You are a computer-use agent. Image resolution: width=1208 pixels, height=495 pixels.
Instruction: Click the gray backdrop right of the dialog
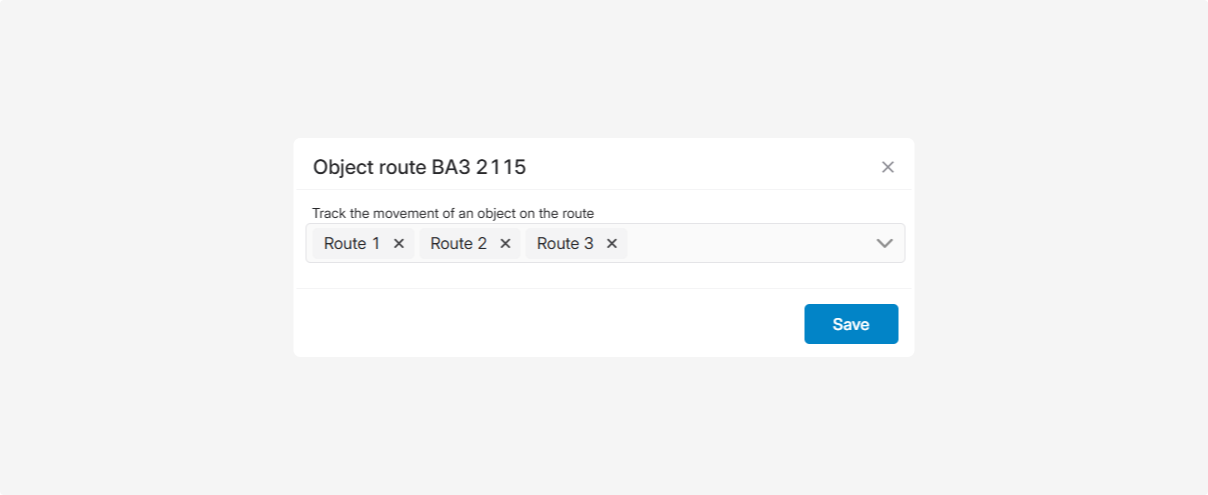(x=1060, y=247)
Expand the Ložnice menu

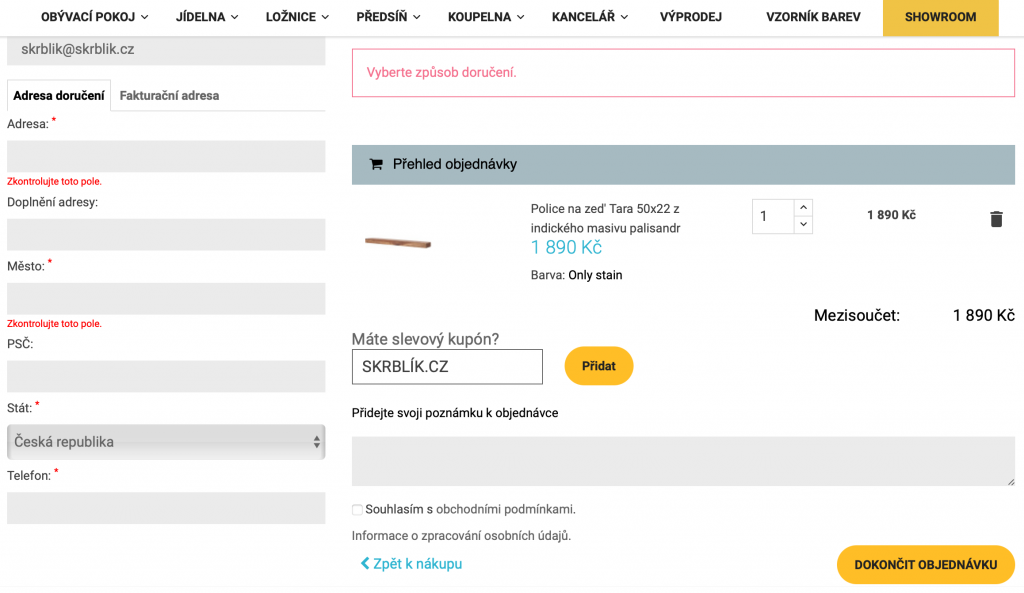[x=297, y=17]
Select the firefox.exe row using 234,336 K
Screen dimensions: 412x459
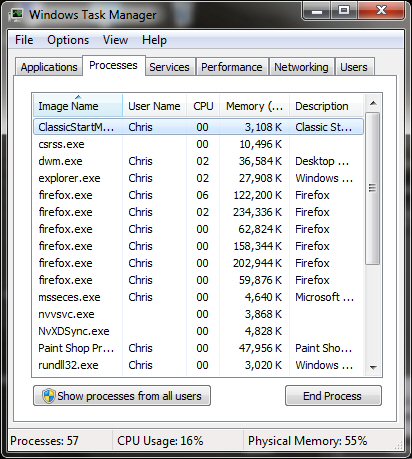(x=198, y=212)
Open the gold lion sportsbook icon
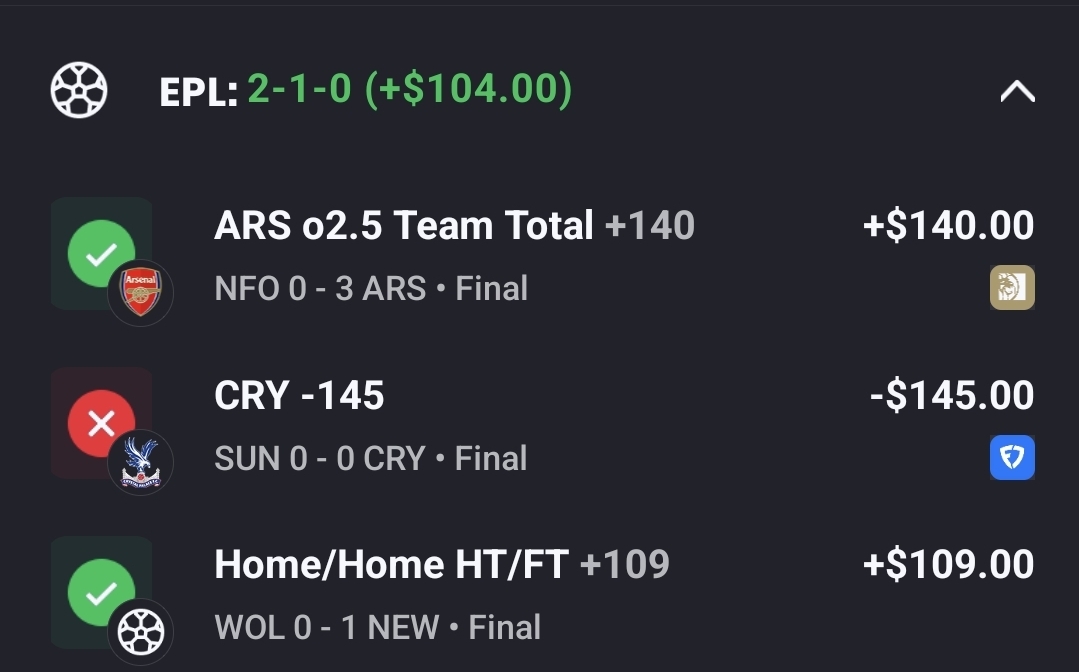 (x=1012, y=289)
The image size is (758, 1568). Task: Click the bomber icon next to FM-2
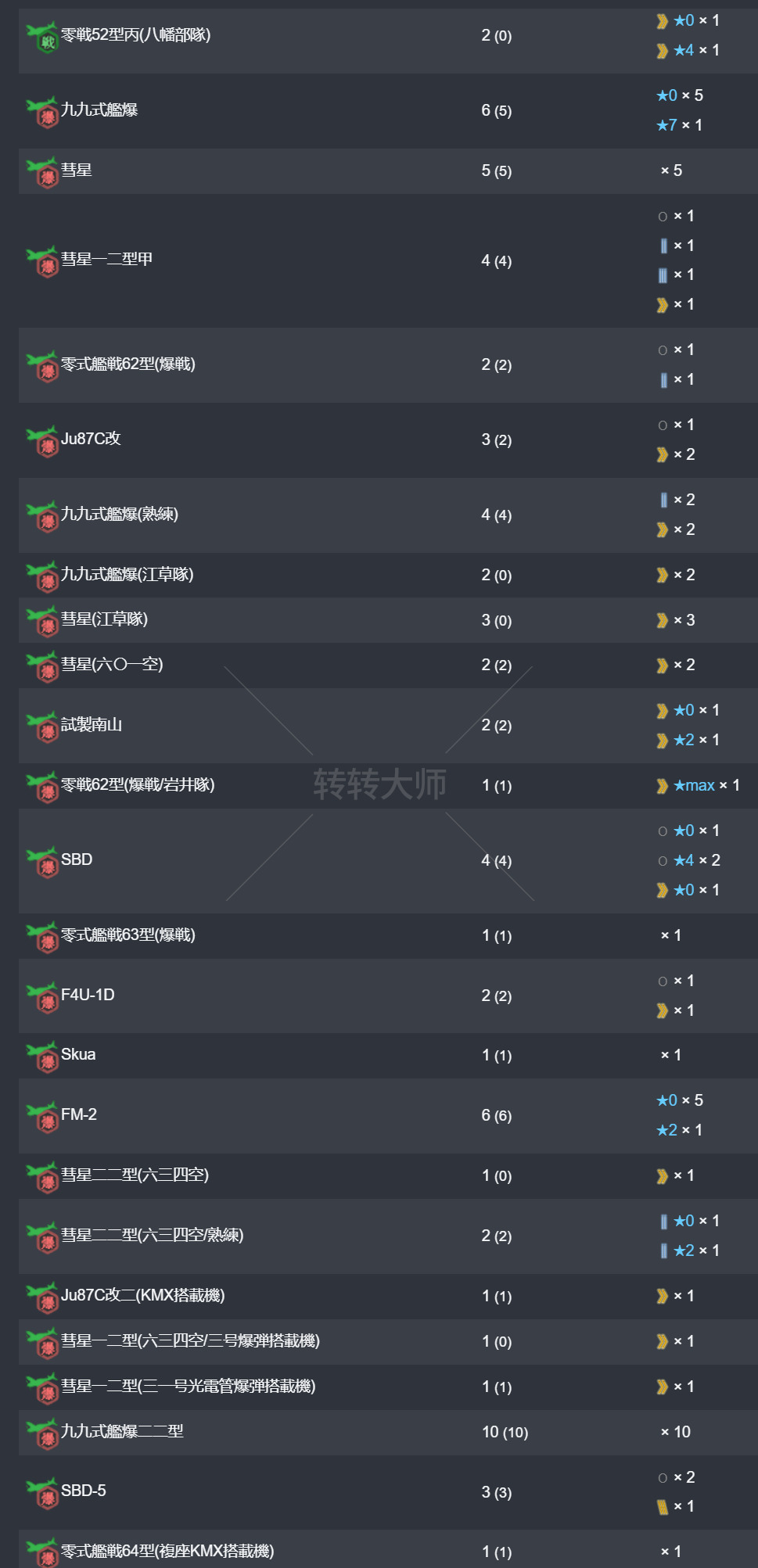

Work to complete
Take the line with "Open the gold lion sportsbook icon" and each line after it through the end of the material above, and reproduce them exactly, without the pictures.

Output of the task
Open the gold lion sportsbook icon
 (x=1012, y=289)
The image size is (758, 1568). Task: Click the bomber icon next to FM-2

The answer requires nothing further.